◆ Exercise data:
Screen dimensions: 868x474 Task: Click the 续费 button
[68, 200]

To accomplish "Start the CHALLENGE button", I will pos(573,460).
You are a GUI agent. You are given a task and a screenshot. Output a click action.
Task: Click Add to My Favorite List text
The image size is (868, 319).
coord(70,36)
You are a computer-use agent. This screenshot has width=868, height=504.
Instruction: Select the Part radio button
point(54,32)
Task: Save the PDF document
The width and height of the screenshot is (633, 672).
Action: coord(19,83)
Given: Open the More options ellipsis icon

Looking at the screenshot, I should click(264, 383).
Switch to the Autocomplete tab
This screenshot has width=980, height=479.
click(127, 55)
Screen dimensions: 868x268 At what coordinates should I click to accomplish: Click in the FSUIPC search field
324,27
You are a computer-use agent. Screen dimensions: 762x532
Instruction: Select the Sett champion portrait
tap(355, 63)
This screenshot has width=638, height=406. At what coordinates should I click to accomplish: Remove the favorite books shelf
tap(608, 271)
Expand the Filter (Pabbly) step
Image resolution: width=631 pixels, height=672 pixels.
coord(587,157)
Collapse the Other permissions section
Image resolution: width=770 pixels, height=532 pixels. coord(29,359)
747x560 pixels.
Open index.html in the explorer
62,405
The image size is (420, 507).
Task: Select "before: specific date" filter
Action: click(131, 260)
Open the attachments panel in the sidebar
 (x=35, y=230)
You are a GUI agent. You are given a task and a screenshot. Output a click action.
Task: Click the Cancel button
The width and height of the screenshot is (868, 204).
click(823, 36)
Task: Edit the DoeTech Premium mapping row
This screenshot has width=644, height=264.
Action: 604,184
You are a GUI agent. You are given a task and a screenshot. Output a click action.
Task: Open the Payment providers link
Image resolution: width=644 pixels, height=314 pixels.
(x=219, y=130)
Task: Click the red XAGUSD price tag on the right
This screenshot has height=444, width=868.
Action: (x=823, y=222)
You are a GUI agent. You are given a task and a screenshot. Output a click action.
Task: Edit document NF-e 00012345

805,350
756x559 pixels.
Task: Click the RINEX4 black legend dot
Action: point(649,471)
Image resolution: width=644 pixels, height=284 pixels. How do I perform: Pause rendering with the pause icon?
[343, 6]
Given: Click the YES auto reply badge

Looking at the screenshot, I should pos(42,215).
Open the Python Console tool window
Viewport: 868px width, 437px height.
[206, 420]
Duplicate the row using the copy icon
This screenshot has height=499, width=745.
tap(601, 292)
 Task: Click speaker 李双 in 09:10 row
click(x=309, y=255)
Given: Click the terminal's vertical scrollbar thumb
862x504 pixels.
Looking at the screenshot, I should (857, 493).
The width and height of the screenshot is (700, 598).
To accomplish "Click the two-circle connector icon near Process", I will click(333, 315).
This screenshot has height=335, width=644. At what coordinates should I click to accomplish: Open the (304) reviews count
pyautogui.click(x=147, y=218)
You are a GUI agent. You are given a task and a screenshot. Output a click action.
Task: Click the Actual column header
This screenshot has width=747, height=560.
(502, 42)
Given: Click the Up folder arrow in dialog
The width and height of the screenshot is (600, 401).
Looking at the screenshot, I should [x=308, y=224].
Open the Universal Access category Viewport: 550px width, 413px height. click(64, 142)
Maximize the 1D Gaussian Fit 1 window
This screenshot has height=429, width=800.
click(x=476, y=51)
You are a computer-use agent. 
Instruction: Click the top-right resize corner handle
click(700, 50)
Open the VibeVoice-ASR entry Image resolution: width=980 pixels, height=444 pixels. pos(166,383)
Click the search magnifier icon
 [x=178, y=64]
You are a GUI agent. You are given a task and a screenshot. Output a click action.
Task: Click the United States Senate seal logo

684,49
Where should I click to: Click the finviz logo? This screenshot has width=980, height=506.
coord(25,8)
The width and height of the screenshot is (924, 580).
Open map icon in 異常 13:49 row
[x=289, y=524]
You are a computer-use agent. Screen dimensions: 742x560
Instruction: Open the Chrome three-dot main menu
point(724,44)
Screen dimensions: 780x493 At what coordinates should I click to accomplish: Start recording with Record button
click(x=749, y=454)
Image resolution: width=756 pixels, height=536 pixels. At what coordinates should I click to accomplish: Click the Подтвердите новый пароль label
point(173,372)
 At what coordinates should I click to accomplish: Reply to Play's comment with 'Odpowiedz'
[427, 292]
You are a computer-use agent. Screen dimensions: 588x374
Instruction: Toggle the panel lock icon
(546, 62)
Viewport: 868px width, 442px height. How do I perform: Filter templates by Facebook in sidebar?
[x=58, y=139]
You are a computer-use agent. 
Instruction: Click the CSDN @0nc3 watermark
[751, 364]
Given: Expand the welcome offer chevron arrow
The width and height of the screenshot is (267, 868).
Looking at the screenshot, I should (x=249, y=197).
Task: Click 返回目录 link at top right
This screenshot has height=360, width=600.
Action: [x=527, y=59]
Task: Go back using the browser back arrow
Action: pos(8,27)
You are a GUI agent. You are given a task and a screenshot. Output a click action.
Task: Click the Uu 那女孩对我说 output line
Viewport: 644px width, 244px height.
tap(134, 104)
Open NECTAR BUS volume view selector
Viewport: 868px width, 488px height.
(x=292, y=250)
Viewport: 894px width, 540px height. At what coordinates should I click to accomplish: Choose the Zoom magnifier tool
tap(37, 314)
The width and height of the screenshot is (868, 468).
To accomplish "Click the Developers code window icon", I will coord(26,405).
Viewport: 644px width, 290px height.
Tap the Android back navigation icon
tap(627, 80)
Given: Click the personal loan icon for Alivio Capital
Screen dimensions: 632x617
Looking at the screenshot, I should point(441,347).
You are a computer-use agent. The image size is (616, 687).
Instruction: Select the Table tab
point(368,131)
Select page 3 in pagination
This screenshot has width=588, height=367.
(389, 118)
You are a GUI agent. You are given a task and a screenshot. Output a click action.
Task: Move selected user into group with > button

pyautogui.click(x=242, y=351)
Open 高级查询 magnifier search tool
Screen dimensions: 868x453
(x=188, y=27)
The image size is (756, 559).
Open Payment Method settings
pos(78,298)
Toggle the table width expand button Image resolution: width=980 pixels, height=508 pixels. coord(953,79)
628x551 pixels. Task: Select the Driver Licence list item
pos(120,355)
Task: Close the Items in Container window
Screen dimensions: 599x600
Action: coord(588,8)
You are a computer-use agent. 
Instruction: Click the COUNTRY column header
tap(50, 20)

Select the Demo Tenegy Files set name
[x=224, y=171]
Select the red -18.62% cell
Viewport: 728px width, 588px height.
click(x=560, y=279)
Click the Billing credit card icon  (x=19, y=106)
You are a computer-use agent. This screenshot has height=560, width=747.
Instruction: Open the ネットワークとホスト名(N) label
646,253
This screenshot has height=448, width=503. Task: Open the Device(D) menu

◆ Description of the task: Only one number is wanted: the number of lines in the listing that contain the string "link".

◆ Answer to the problem: 2